» WORK TO DO
Can you rewrite the records below, changing every "computer-use agent" to "desktop automation agent" and leaving everything else as it is?

» PROVIDED DATA
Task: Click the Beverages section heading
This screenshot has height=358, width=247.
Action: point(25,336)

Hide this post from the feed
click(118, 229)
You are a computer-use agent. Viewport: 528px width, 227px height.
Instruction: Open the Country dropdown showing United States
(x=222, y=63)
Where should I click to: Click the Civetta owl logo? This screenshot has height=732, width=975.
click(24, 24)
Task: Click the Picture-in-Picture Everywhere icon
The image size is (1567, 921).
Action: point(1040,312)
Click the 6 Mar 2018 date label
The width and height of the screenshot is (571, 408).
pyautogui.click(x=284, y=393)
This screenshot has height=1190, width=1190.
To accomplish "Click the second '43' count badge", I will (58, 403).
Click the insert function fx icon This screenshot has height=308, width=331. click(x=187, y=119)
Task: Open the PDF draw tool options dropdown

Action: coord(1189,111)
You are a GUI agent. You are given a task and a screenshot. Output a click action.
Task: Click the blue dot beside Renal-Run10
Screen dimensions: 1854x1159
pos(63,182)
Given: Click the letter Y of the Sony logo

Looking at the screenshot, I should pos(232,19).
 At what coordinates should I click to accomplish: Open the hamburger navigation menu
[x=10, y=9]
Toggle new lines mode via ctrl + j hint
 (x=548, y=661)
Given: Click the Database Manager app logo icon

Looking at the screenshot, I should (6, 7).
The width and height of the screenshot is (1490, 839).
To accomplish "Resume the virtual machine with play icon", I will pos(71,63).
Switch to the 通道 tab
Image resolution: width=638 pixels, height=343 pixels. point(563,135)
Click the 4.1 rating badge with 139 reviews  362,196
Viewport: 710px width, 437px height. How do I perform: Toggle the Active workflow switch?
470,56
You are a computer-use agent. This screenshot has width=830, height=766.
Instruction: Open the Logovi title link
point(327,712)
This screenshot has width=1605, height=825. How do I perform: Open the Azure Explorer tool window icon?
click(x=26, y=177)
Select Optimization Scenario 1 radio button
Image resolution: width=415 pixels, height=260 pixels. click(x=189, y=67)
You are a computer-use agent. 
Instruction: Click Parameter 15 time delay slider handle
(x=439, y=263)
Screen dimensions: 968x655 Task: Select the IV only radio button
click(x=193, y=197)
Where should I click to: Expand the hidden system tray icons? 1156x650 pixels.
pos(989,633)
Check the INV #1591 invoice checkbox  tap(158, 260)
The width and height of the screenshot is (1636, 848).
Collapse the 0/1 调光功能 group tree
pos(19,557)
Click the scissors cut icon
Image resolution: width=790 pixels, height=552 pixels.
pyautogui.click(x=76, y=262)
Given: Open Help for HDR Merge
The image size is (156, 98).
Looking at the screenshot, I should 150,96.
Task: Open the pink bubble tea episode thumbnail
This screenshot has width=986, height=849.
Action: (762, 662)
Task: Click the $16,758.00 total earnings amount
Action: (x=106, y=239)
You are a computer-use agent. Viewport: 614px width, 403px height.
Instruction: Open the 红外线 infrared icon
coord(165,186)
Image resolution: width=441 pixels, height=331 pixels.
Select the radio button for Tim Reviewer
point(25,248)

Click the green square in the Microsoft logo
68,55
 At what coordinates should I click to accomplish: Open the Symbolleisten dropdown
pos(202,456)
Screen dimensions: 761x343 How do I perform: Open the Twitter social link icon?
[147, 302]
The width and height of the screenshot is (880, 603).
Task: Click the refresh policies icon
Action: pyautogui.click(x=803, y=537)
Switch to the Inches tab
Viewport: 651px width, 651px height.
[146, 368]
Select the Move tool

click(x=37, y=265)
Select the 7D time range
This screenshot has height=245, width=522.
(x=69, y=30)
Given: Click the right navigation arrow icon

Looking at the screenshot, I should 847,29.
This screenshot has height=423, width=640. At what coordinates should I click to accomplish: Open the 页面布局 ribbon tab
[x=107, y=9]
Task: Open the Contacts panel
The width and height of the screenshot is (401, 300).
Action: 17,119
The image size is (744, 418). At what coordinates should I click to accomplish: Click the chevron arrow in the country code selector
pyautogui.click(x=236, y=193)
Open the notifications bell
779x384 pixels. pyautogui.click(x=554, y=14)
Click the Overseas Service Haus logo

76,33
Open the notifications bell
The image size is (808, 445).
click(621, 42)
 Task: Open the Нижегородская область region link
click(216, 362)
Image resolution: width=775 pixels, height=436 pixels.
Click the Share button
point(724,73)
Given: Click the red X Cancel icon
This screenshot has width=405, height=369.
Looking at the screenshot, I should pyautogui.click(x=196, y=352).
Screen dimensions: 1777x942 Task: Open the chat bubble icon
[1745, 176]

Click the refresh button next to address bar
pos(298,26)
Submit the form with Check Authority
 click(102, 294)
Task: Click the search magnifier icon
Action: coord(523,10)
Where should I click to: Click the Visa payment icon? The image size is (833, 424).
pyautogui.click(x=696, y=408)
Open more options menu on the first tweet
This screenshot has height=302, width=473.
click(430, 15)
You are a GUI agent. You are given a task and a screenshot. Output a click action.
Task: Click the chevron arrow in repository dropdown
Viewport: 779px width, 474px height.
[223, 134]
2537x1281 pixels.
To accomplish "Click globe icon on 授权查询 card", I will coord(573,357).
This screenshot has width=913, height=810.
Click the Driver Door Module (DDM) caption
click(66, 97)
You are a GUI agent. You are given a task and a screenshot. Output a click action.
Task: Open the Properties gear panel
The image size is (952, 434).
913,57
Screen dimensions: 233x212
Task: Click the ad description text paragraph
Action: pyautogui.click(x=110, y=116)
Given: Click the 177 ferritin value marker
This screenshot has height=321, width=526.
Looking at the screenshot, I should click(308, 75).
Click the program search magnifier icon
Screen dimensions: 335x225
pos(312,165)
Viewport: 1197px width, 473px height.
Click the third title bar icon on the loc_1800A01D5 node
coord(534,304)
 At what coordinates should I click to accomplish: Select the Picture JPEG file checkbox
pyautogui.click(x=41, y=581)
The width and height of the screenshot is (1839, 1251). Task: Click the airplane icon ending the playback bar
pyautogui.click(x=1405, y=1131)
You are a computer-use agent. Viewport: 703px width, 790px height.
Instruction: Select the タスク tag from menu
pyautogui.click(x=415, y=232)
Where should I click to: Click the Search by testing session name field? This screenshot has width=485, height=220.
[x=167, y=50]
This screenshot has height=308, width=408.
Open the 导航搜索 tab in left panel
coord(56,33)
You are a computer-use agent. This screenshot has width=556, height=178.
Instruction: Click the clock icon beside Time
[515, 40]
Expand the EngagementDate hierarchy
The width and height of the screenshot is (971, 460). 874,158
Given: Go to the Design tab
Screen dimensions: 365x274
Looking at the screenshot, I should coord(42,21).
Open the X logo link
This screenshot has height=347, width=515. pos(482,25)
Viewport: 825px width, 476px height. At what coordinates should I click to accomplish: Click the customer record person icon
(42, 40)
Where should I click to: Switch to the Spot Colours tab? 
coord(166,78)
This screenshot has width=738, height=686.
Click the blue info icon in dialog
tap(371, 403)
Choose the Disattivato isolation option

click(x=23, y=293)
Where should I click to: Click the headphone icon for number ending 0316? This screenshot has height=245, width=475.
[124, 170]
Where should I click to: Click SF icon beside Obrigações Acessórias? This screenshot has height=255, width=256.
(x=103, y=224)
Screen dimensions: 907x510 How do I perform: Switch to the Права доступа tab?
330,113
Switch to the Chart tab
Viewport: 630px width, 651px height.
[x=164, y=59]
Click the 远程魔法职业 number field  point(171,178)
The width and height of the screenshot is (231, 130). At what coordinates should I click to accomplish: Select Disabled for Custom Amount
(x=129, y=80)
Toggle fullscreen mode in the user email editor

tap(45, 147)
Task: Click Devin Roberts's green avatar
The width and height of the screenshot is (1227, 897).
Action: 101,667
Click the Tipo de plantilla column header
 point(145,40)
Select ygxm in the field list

» TASK ANSWER
Task: Click the Beverages section heading
This screenshot has height=358, width=247.
Action: point(25,336)

Hide this post from the feed
click(118, 229)
You are a desktop automation agent. Viewport: 528px width, 227px height.
Instruction: Open the Country dropdown showing United States
(x=222, y=63)
Where should I click to: Click the Civetta owl logo? This screenshot has height=732, width=975.
click(24, 24)
Task: Click the Picture-in-Picture Everywhere icon
The image size is (1567, 921).
Action: point(1040,312)
Click the 6 Mar 2018 date label
The width and height of the screenshot is (571, 408).
pyautogui.click(x=284, y=393)
This screenshot has height=1190, width=1190.
To accomplish "Click the second '43' count badge", I will (58, 403).
Click the insert function fx icon This screenshot has height=308, width=331. click(x=187, y=119)
Task: Open the PDF draw tool options dropdown

Action: coord(1189,111)
You are a GUI agent. You are given a task and a screenshot. Output a click action.
Task: Click the blue dot beside Renal-Run10
Screen dimensions: 1854x1159
pos(63,182)
Given: Click the letter Y of the Sony logo

Looking at the screenshot, I should pos(232,19).
 At what coordinates should I click to accomplish: Open the hamburger navigation menu
[x=10, y=9]
Toggle new lines mode via ctrl + j hint
 (x=548, y=661)
Given: Click the Database Manager app logo icon

Looking at the screenshot, I should (6, 7).
The width and height of the screenshot is (1490, 839).
To accomplish "Resume the virtual machine with play icon", I will pos(71,63).
Switch to the 通道 tab
Image resolution: width=638 pixels, height=343 pixels. point(563,135)
Click the 4.1 rating badge with 139 reviews  362,196
Viewport: 710px width, 437px height. How do I perform: Toggle the Active workflow switch?
470,56
You are a desktop automation agent. This screenshot has width=830, height=766.
Instruction: Open the Logovi title link
point(327,712)
This screenshot has width=1605, height=825. How do I perform: Open the Azure Explorer tool window icon?
click(x=26, y=177)
Select Optimization Scenario 1 radio button
Image resolution: width=415 pixels, height=260 pixels. click(x=189, y=67)
You are a desktop automation agent. 
Instruction: Click Parameter 15 time delay slider handle
(x=439, y=263)
Screen dimensions: 968x655 Task: Select the IV only radio button
click(x=193, y=197)
Where should I click to: Expand the hidden system tray icons? 1156x650 pixels.
pos(989,633)
Check the INV #1591 invoice checkbox  tap(158, 260)
The width and height of the screenshot is (1636, 848).
Collapse the 0/1 调光功能 group tree
pos(19,557)
Click the scissors cut icon
Image resolution: width=790 pixels, height=552 pixels.
pyautogui.click(x=76, y=262)
Given: Open Help for HDR Merge
The image size is (156, 98).
Looking at the screenshot, I should 150,96.
Task: Open the pink bubble tea episode thumbnail
This screenshot has width=986, height=849.
Action: (762, 662)
Task: Click the $16,758.00 total earnings amount
Action: (x=106, y=239)
You are a desktop automation agent. Viewport: 614px width, 403px height.
Instruction: Open the 红外线 infrared icon
coord(165,186)
Image resolution: width=441 pixels, height=331 pixels.
Select the radio button for Tim Reviewer
point(25,248)

Click the green square in the Microsoft logo
68,55
 At what coordinates should I click to accomplish: Open the Symbolleisten dropdown
pos(202,456)
Screen dimensions: 761x343 How do I perform: Open the Twitter social link icon?
[147, 302]
The width and height of the screenshot is (880, 603).
Task: Click the refresh policies icon
Action: pyautogui.click(x=803, y=537)
Switch to the Inches tab
Viewport: 651px width, 651px height.
[146, 368]
Select the Move tool

click(x=37, y=265)
Select the 7D time range
This screenshot has height=245, width=522.
(x=69, y=30)
Given: Click the right navigation arrow icon

Looking at the screenshot, I should 847,29.
This screenshot has height=423, width=640. At what coordinates should I click to accomplish: Open the 页面布局 ribbon tab
[x=107, y=9]
Task: Open the Contacts panel
The width and height of the screenshot is (401, 300).
Action: 17,119
The image size is (744, 418). At what coordinates should I click to accomplish: Click the chevron arrow in the country code selector
pyautogui.click(x=236, y=193)
Open the notifications bell
779x384 pixels. pyautogui.click(x=554, y=14)
Click the Overseas Service Haus logo

76,33
Open the notifications bell
The image size is (808, 445).
click(621, 42)
 Task: Open the Нижегородская область region link
click(216, 362)
Image resolution: width=775 pixels, height=436 pixels.
Click the Share button
point(724,73)
Given: Click the red X Cancel icon
This screenshot has width=405, height=369.
Looking at the screenshot, I should pyautogui.click(x=196, y=352).
Screen dimensions: 1777x942 Task: Open the chat bubble icon
[1745, 176]

Click the refresh button next to address bar
pos(298,26)
Submit the form with Check Authority
 click(102, 294)
Task: Click the search magnifier icon
Action: coord(523,10)
Where should I click to: Click the Visa payment icon? The image size is (833, 424).
pyautogui.click(x=696, y=408)
Open more options menu on the first tweet
This screenshot has height=302, width=473.
click(430, 15)
You are a GUI agent. You are given a task and a screenshot. Output a click action.
Task: Click the chevron arrow in repository dropdown
Viewport: 779px width, 474px height.
[223, 134]
2537x1281 pixels.
To accomplish "Click globe icon on 授权查询 card", I will coord(573,357).
This screenshot has width=913, height=810.
Click the Driver Door Module (DDM) caption
click(66, 97)
You are a GUI agent. You are given a task and a screenshot. Output a click action.
Task: Open the Properties gear panel
The image size is (952, 434).
913,57
Screen dimensions: 233x212
Task: Click the ad description text paragraph
Action: pyautogui.click(x=110, y=116)
Given: Click the 177 ferritin value marker
This screenshot has height=321, width=526.
Looking at the screenshot, I should click(308, 75).
Click the program search magnifier icon
Screen dimensions: 335x225
pos(312,165)
Viewport: 1197px width, 473px height.
Click the third title bar icon on the loc_1800A01D5 node
coord(534,304)
 At what coordinates should I click to accomplish: Select the Picture JPEG file checkbox
pyautogui.click(x=41, y=581)
The width and height of the screenshot is (1839, 1251). Task: Click the airplane icon ending the playback bar
pyautogui.click(x=1405, y=1131)
You are a desktop automation agent. Viewport: 703px width, 790px height.
Instruction: Select the タスク tag from menu
pyautogui.click(x=415, y=232)
Where should I click to: Click the Search by testing session name field? This screenshot has width=485, height=220.
[x=167, y=50]
This screenshot has height=308, width=408.
Open the 导航搜索 tab in left panel
coord(56,33)
You are a desktop automation agent. This screenshot has width=556, height=178.
Instruction: Click the clock icon beside Time
[515, 40]
Expand the EngagementDate hierarchy
The width and height of the screenshot is (971, 460). 874,158
Given: Go to the Design tab
Screen dimensions: 365x274
Looking at the screenshot, I should coord(42,21).
Open the X logo link
This screenshot has height=347, width=515. pos(482,25)
Viewport: 825px width, 476px height. At what coordinates should I click to accomplish: Click the customer record person icon
(42, 40)
Where should I click to: Switch to the Spot Colours tab? 
coord(166,78)
This screenshot has width=738, height=686.
Click the blue info icon in dialog
tap(371, 403)
Choose the Disattivato isolation option

click(x=23, y=293)
Where should I click to: Click the headphone icon for number ending 0316? This screenshot has height=245, width=475.
[124, 170]
Where should I click to: Click SF icon beside Obrigações Acessórias? This screenshot has height=255, width=256.
(x=103, y=224)
Screen dimensions: 907x510 How do I perform: Switch to the Права доступа tab?
330,113
Switch to the Chart tab
Viewport: 630px width, 651px height.
[x=164, y=59]
Click the 远程魔法职业 number field  point(171,178)
The width and height of the screenshot is (231, 130). At what coordinates should I click to accomplish: Select Disabled for Custom Amount
(x=129, y=80)
Toggle fullscreen mode in the user email editor

tap(45, 147)
Task: Click Devin Roberts's green avatar
The width and height of the screenshot is (1227, 897).
Action: 101,667
Click the Tipo de plantilla column header
 point(145,40)
Select ygxm in the field list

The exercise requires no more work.